Méthodes d'évaluation en douane
Ensemble de six méthodes hiérarchisées établies par l'Accord du GATT/OMC pour déterminer la valeur en douane des marchandises importées.
Les six méthodes de l'Accord sur l'évaluation en douane
L'Accord sur l'évaluation en douane de l'OMC (anciennement Accord du GATT de 1994, article VII) établit un système hiérarchique de six méthodes pour déterminer la valeur en douane des marchandises importées. Ces méthodes doivent être appliquées dans un ordre strict, la suivante n'étant utilisée que lorsque la précédente ne peut pas l'être.
Hiérarchie des méthodes
- Méthode de la valeur transactionnelle (article 1) — le prix effectivement payé ou à payer
- Méthode des marchandises identiques (article 2) — valeur transactionnelle de marchandises identiques
- Méthode des marchandises similaires (article 3) — valeur transactionnelle de marchandises similaires
- Méthode déductive (article 5) — prix de revente dans le pays d'importation, moins déductions
- Méthode de la valeur calculée (article 6) — coût de production plus bénéfice et frais généraux
- Méthode du dernier recours (article 7) — adaptation raisonnable des méthodes précédentes
L'importateur peut demander l'inversion des méthodes 4 et 5. L'ensemble du système vise à garantir une évaluation équitable, uniforme et neutre, excluant l'utilisation de valeurs arbitraires ou fictives.

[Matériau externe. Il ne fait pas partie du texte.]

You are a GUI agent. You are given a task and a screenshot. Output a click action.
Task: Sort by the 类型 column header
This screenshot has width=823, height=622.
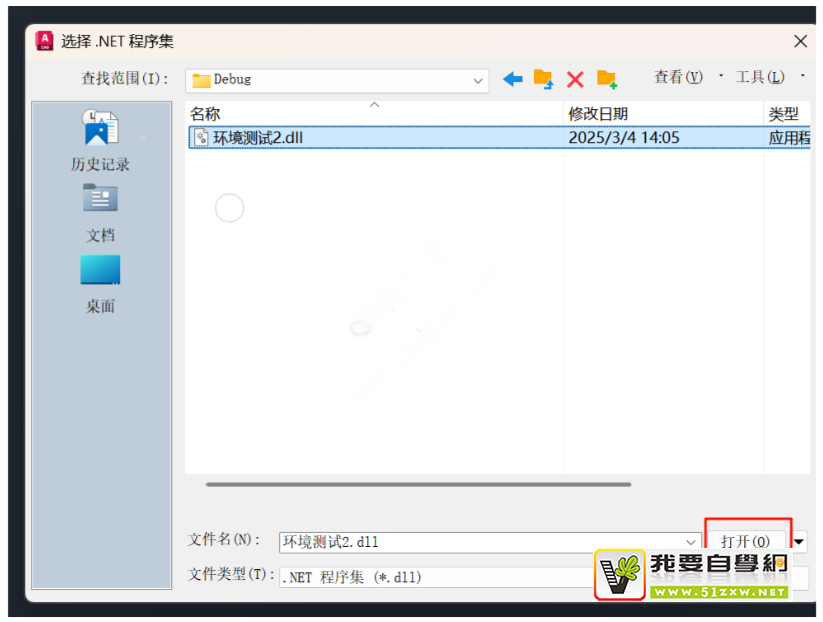click(x=785, y=114)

Application dans l'Union européenne
Le Code des douanes de l'Union (CDU), articles 70 à 74, transpose ces méthodes. La méthode de la valeur transactionnelle (article 70 CDU) s'applique dans plus de 90 % des cas. Les autorités douanières ne peuvent recourir aux méthodes subsidiaires que lorsqu'elles démontrent l'impossibilité d'appliquer la méthode précédente. Le règlement délégué (UE) 2015/2446 et le règlement d'exécution (UE) 2015/2447 détaillent les modalités d'application.
Enjeux pratiques
La correcte application de ces méthodes est cruciale car la valeur en douane détermine directement le montant des droits et taxes à l'importation. Une erreur d'évaluation peut entraîner un redressement douanier, des pénalités financières et des retards de dédouanement. Les entreprises doivent documenter précisément les éléments justifiant la méthode retenue, notamment en cas de transactions entre parties liées.